#### [LISTED ENTRIES]
Start of Block

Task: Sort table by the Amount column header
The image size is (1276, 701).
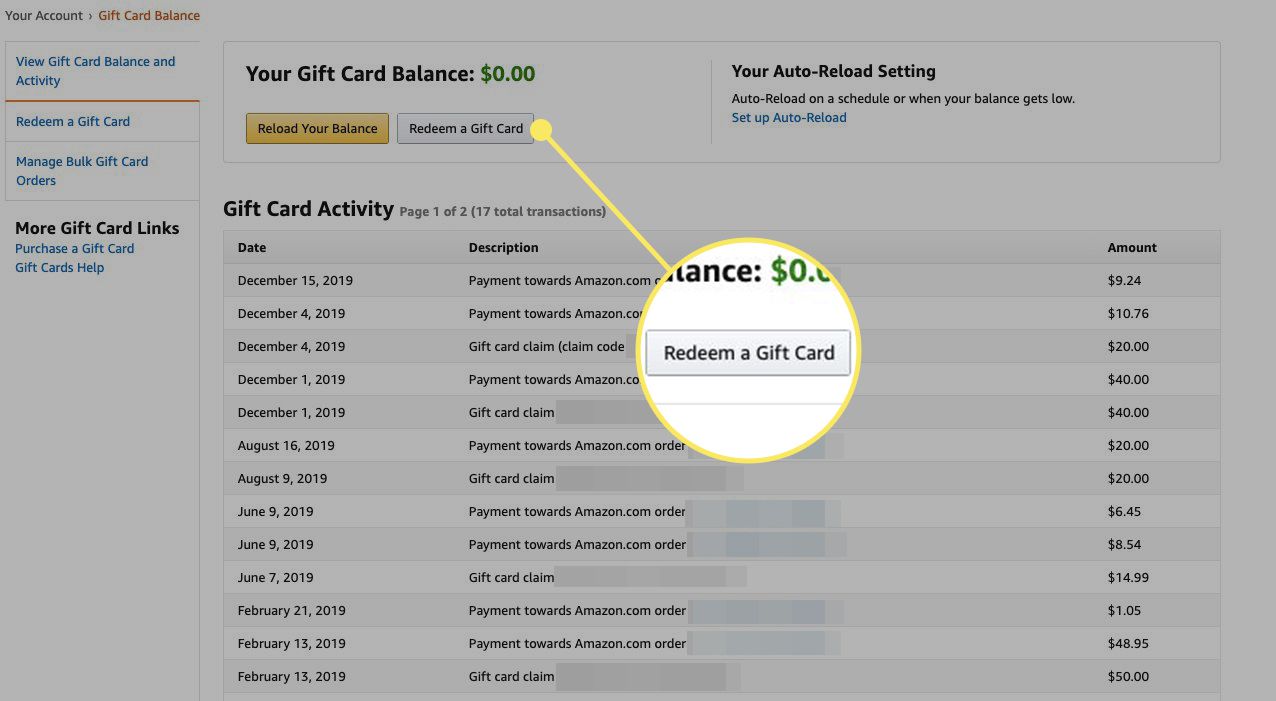Action: 1132,247
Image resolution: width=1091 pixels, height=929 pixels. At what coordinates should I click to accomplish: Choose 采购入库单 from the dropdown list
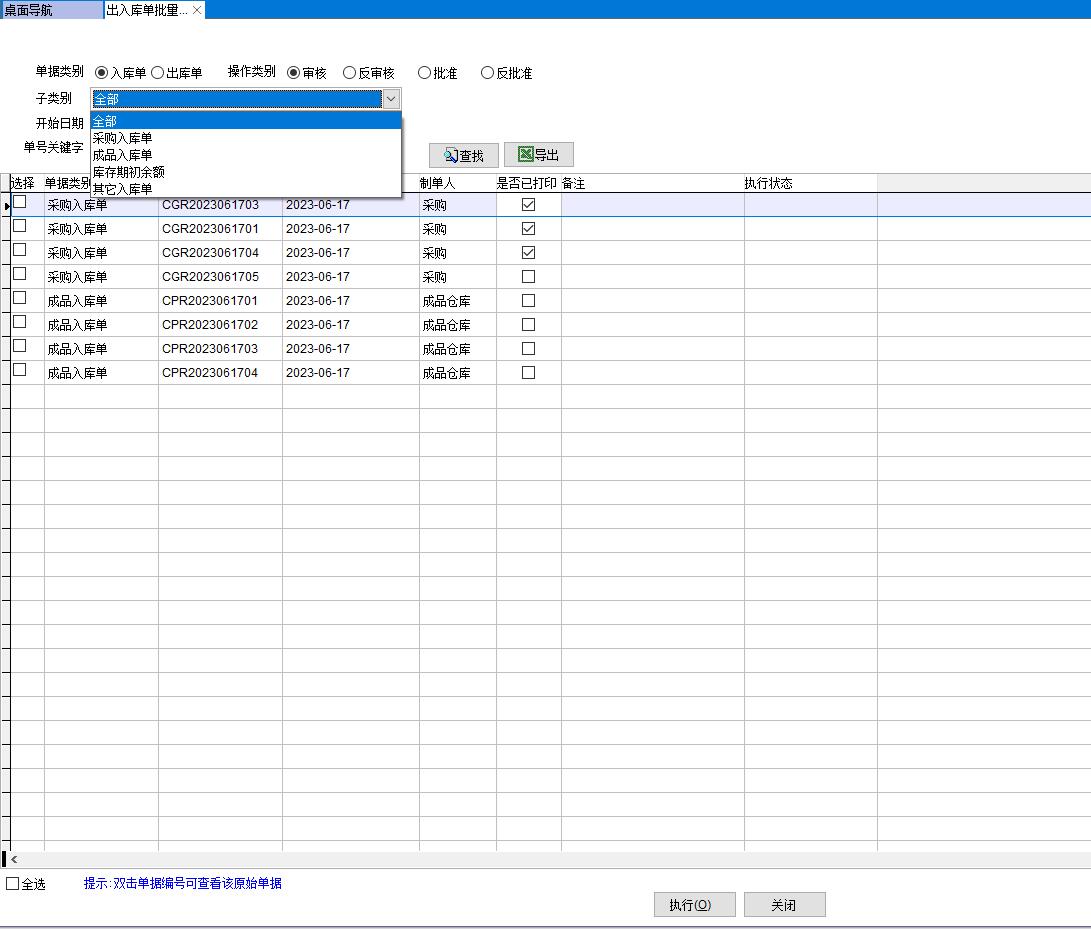point(122,138)
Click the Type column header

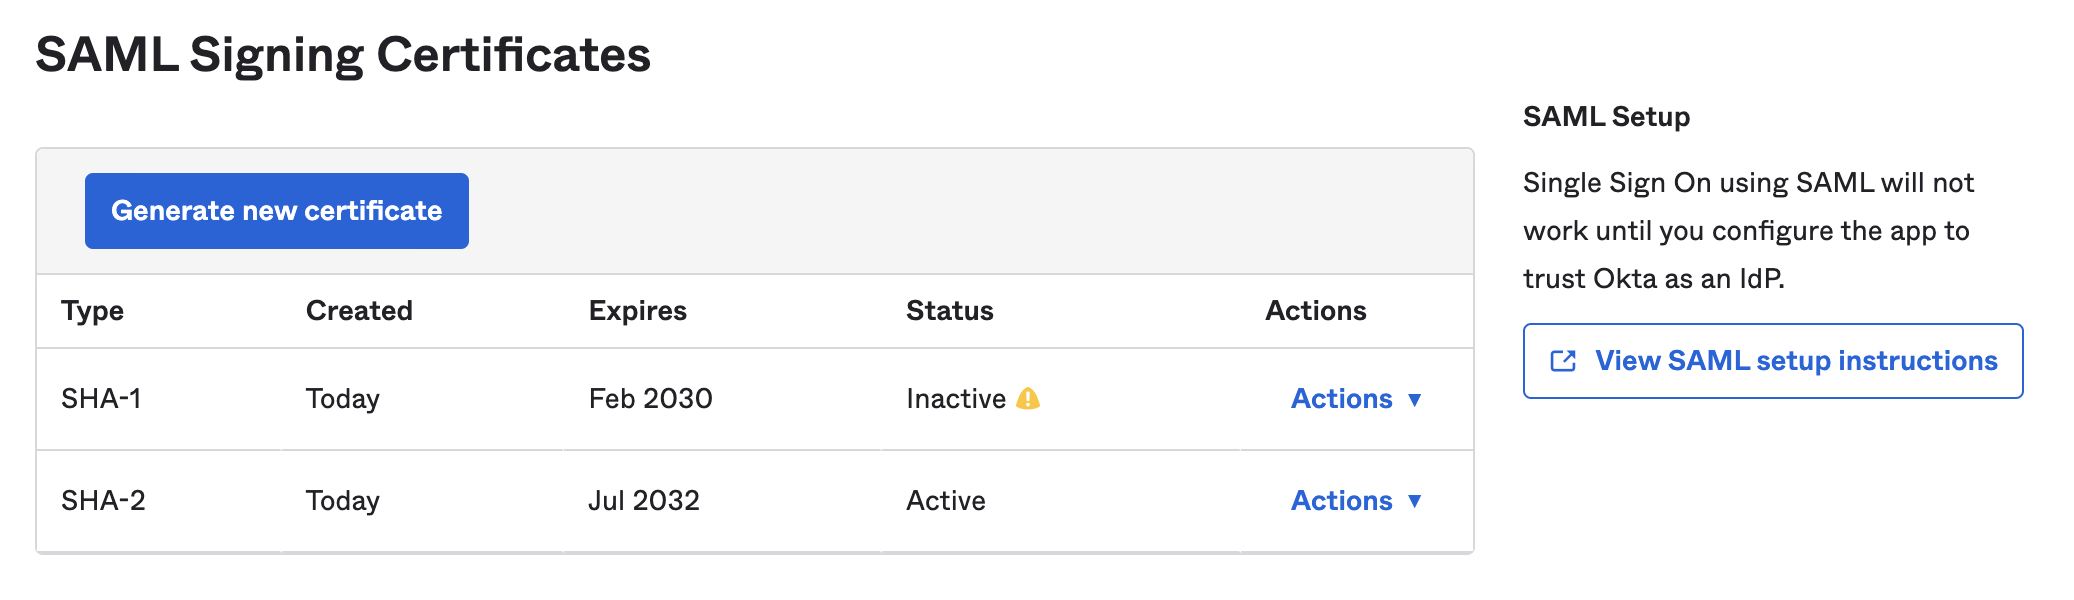pos(92,311)
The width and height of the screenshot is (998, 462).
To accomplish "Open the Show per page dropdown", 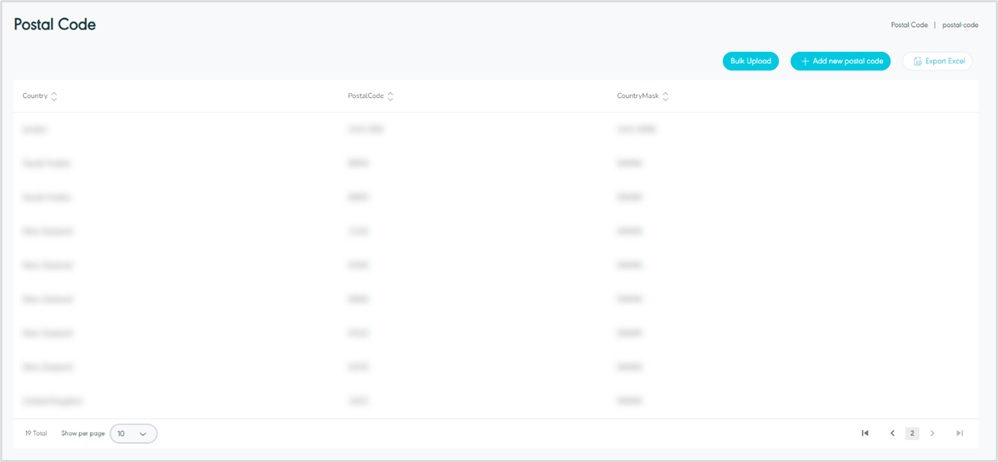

End of Block

#### [PROBLEM DESCRIPTION]
Look through the material above. Transcribe exactly the lines between the ones with "The image size is (1276, 701)." and "The width and", inclusive, and keep pictures out.

#### [YOUR RESPONSE]
The image size is (1276, 701).
Action: 1132,247
Image resolution: width=1091 pixels, height=929 pixels. At what coordinates should I click to accomplish: Choose 采购入库单 from the dropdown list
point(122,138)
Click the Type column header

pos(92,311)
The width and height of the screenshot is (998, 462).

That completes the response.